Anthony Johnson, Bernard Morley
Salford City, 2015-2018
Anthony Johnson (Jonno):
People believe we’re going to fail.
They see two cocky, arrogant, brash young managers and are desperate to see us fall flat on our faces.
Right from the beginning, we created a siege mentality where that couldn’t happen.
We generated this fierce loyalty. A bond that came down to a belief that no one can beat us.
Bernard Morley (Bern):
It took time to build, though.
The first game we ever managed at Ramsbottom, we got beat 5-0. At full-time, we looked at each other and just sort of sniggered.
We believed we could do it, though. And so did the chairman Harry Williams. Eventually.
I remember when we first went to see him about taking on the team. We walked in, with our shorts and trainers on. He was there, picking out weeds, and we said: “Harry, we want the job.”
He looked up from his weeds: “What?”
“We want the job.”
“Piss off, I’m busy. Leave me alone.”
But we were persistent with it. We kept going down once a week, and finally the penny dropped with him that we were serious. That we could do what we were telling him we could.
Rammy’s last league game of that season was against Bacup Borough on a Friday night. Rammy got beat 6-2, and after the final whistle I went straight to the bar with Harry.
As we sat down with our drinks, Harry leaned over, said congratulations and shook my hand.
“New managers. I’m going to give it to you.”
Before I could process what had just happened, Paul Williams, who was Rammy’s caretaker manager, came in. Perching himself down on his haunches next to Harry, he says: “So, what’s the plans for next season?”
Harry went: “There’s no plans, cock. You’re done. You’re finished. There’s the new manager with his mate.”
"I’d done thousands of warm-ups, but now I was in the hotseat and it was my responsibility, I felt like I didn’t know what I was doing"
No talk of budgets. No talk of wages. It was just: the job’s yours if you want it.

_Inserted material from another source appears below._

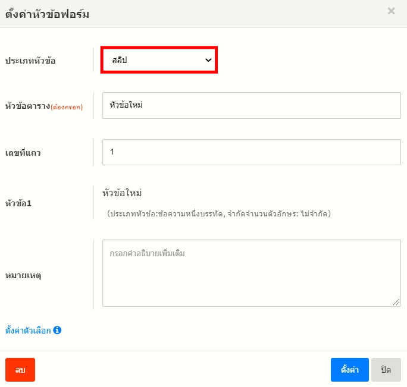Screen dimensions: 407x387
Task: Click the หมายเหตุ description textarea
Action: 251,273
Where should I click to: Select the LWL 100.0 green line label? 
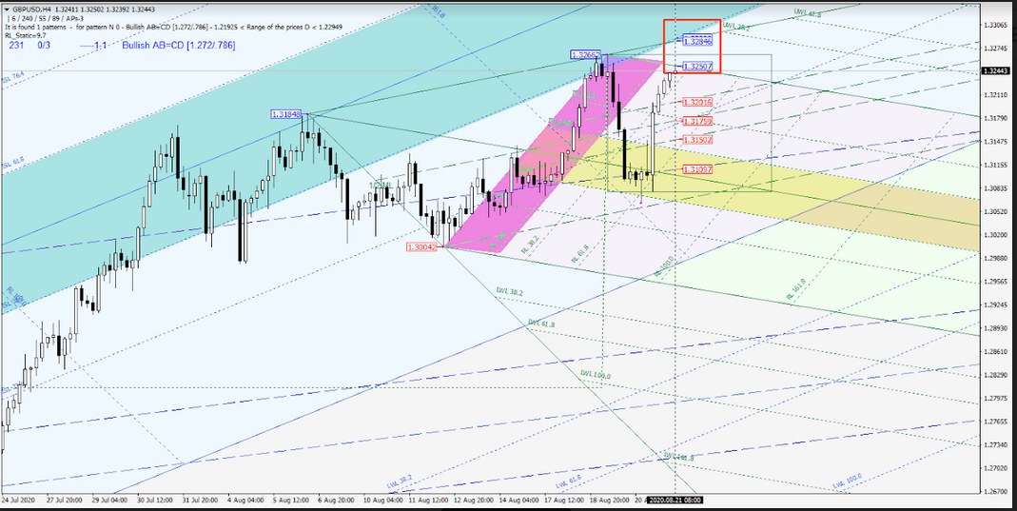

At that point we weren’t thinking about getting on the coaching ladder, developing players or anything like that. It was about getting a group of pals together and seeing what we could do – and if we could have some fun.

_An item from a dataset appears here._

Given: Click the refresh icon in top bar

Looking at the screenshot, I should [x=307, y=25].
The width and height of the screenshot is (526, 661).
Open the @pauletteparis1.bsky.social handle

It was only ever going to be fun if we were winning, though. And, once we did start winning, that’s when it changed us.
Jonno went on holiday the morning after the game at Bacup, but Rammy had a cup semi final the following week. So my first game in charge as a two was just me, on my own.

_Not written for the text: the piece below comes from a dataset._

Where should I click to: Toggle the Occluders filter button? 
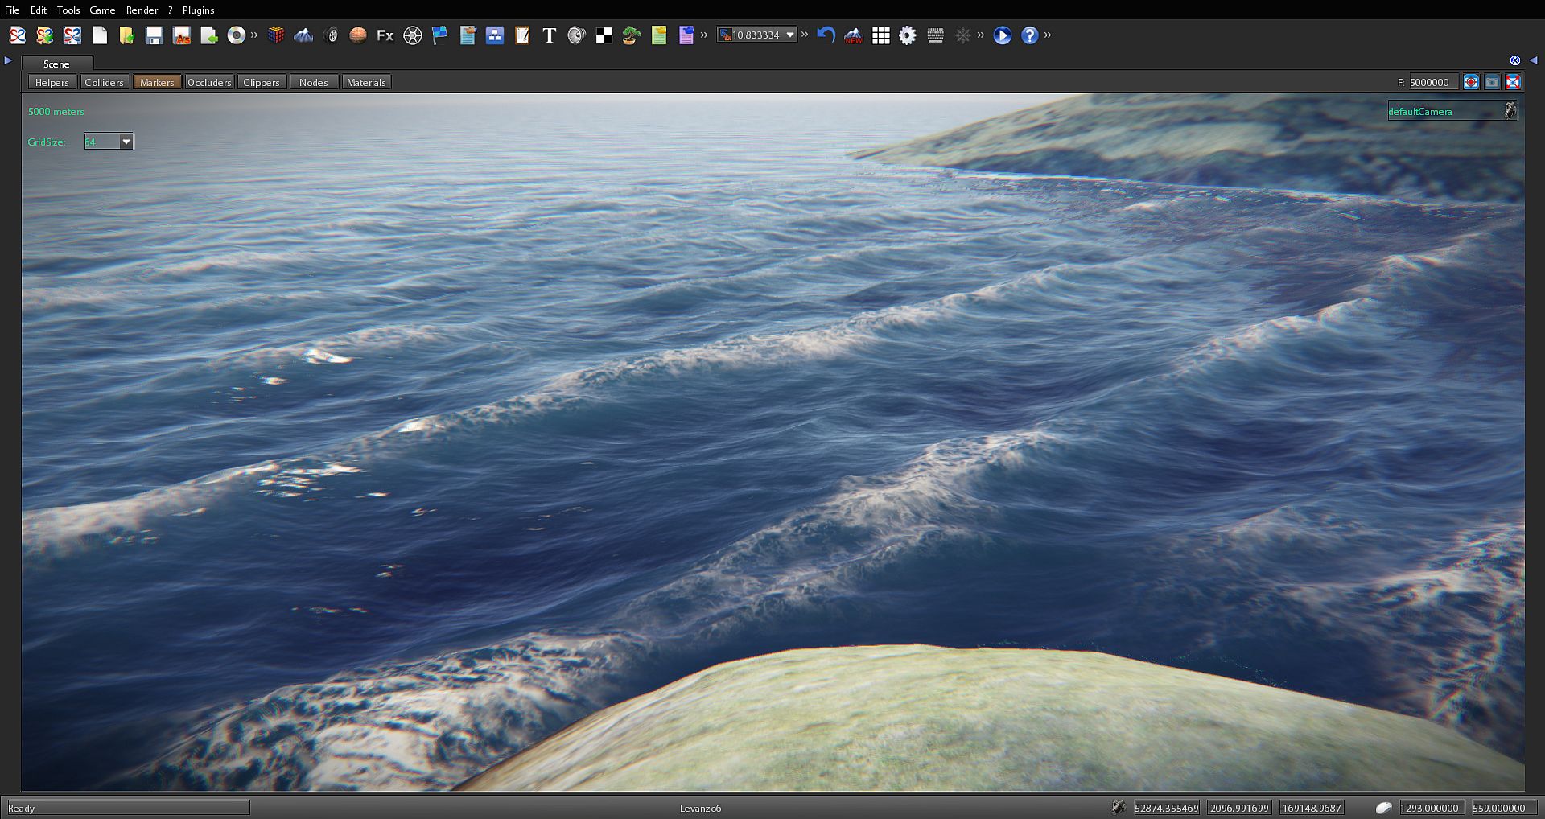[x=209, y=82]
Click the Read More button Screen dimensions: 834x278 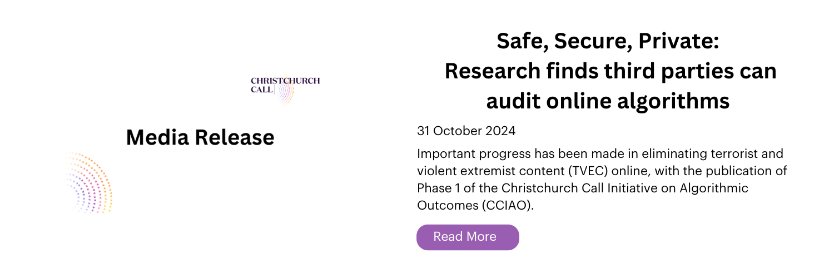[468, 237]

I’ve got to give a team talk. I’m 25 years old. I’ve got lads who have played in the Football League. I’ve got to pick a team – I’ve never done that before. Got to pick subs, leave people out.
I don’t know if I’ve made the right decision, here.
Even the warm-up was worrying me. I’d done thousands of warm-ups, but now that I was in the hotseat and it was my responsibility, I felt like I didn’t know what I was doing.
When I stood up in front of the lads to give my team talk, they started to laugh. These were my mates. Lads I’d played with for years.
We ended up losing 1-0 that night, and I walked away thinking: I don’t know if this is me. Being the centre of attention. People questioning you. Questioning the team you picked, and why you got beat.
"When one or two lads wanted to go out for a beer on a Friday night, it became: 'No, you stay in on a Friday.' ”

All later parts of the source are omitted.